* [Direction 1]:
Decide whether each statement below agrees with the employer branding text. Answer yes or no for each, and quote the deciding words from the employer branding text.
(a) Most of a company's best candidates are actively looking for jobs.
(b) According to the text, most companies do employer branding advertising poorly because they lack budget.
(c) Employer branding advertising done well reduces cost-per-hire.
##############################
Employer Branding Advertising: What Moves Candidates
Employer branding advertising is the paid and organic media activity a business uses to shape how potential candidates perceive it as a place to work. Done well, it builds a talent pipeline before you need it, reduces cost-per-hire, and attracts people who are genuinely aligned with how the business operates. Done poorly, it is expensive wallpaper that neither HR nor marketing owns properly.
Most companies are doing it poorly. Not because they lack budget, but because they are applying consumer advertising logic to a fundamentally different problem. The mechanics look similar. The psychology is not.
Key Takeaways
- Employer branding advertising fails most often because it is treated as a recruitment function with a creative brief, rather than a brand-building function with a commercial objective.
- The majority of your best candidates are not actively looking. Advertising that only targets active job seekers is reaching the smallest, most competitive slice of the talent pool.
- Authenticity in employer brand advertising is not a tone-of-voice choice. It is a strategic decision about what you are willing to be honest about in public.
##############################
* [Direction 2]: Convert the entries into a two-column CSV with columns named instruction and response, starting with the line that contains "You are a GUI" and going on through the end of the entries. Make one row per entry, put each value in a single quoted field with line breaks replaced by spaces, and leave out the pictures.
##############################
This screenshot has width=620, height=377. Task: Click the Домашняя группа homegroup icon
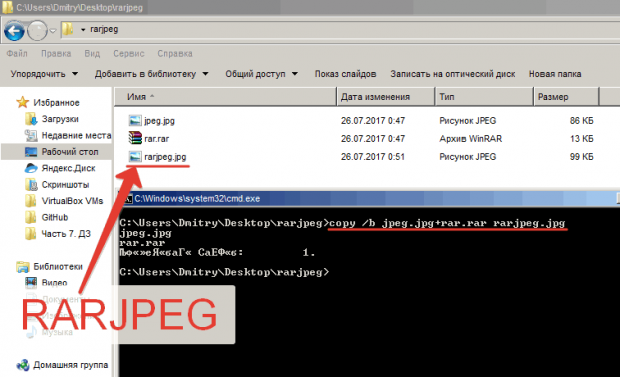pyautogui.click(x=23, y=365)
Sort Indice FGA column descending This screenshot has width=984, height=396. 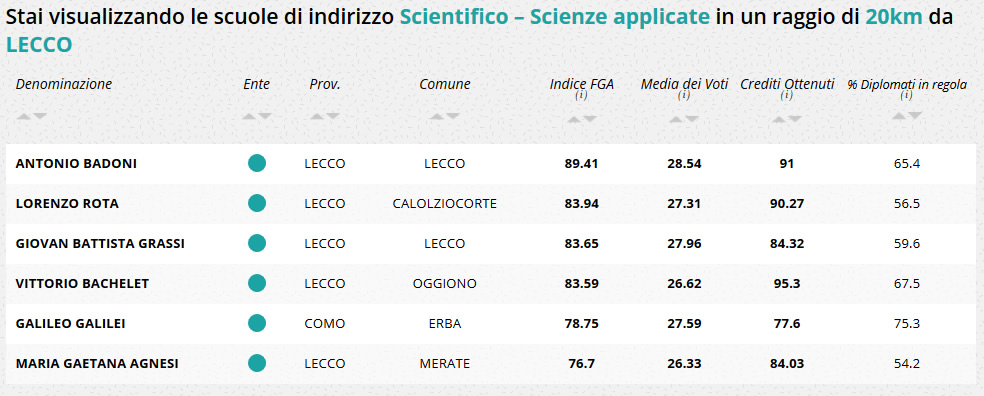(x=589, y=119)
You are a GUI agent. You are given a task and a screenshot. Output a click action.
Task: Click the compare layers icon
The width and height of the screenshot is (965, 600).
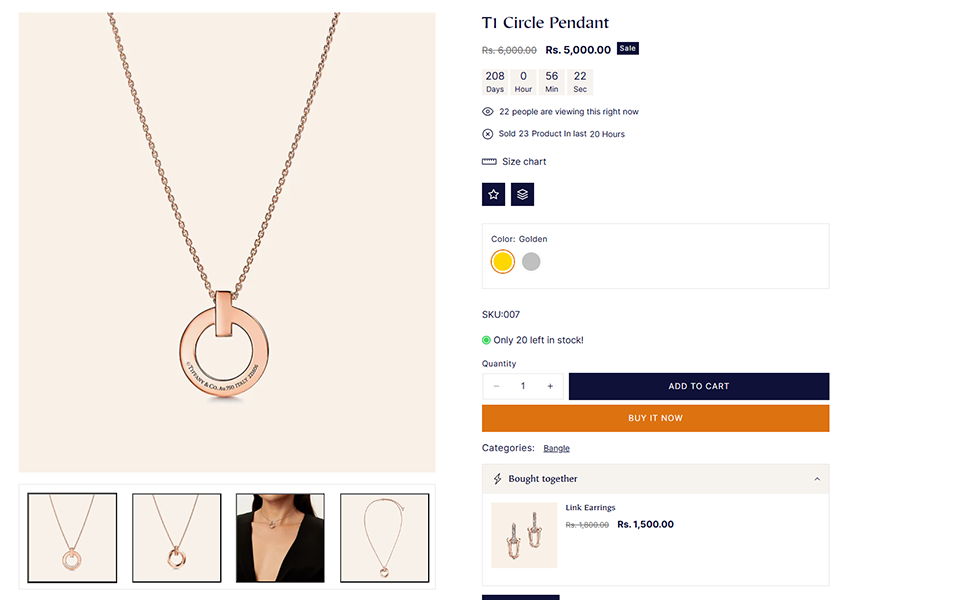(522, 194)
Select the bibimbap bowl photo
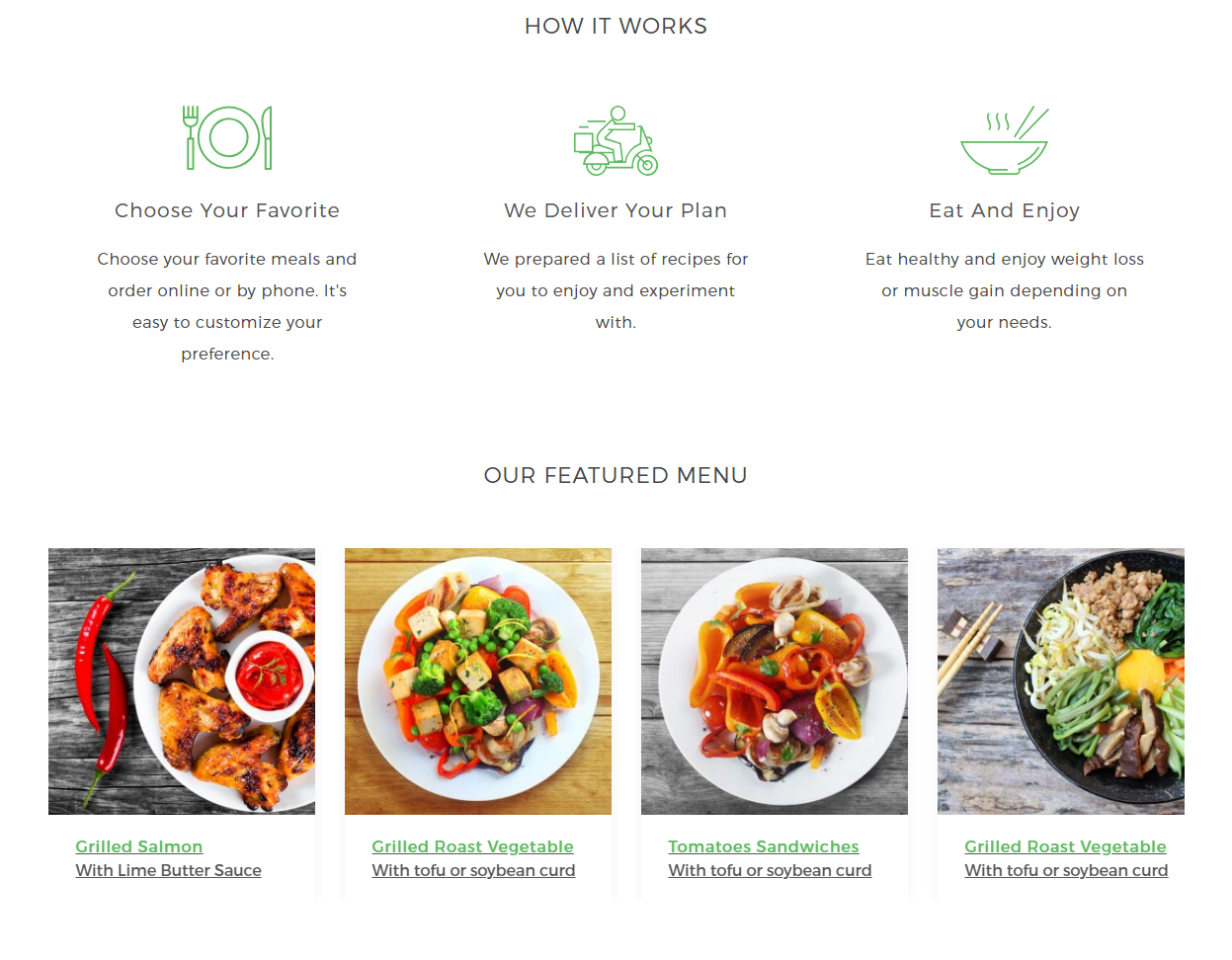Image resolution: width=1232 pixels, height=960 pixels. click(x=1061, y=681)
##############################
* [Worked solution 1]:
(a) No: "The majority of your best candidates are not actively looking."
(b) No: "Not because they lack budget, but because they are applying consumer advertising logic to a fundamentally different problem."
(c) Yes: "Done well, it builds a talent pipeline before you need it, reduces cost-per-hire, and attracts people who are genuinely aligned with how the business operates."

* [Worked solution 2]:
instruction,response
"You are a GUI agent. You are given a task and a screenshot. Output a click action. Task: Click the compare layers icon The width and height of the screenshot is (965, 600).","(522, 194)"
"Select the bibimbap bowl photo","Image resolution: width=1232 pixels, height=960 pixels. click(x=1061, y=681)"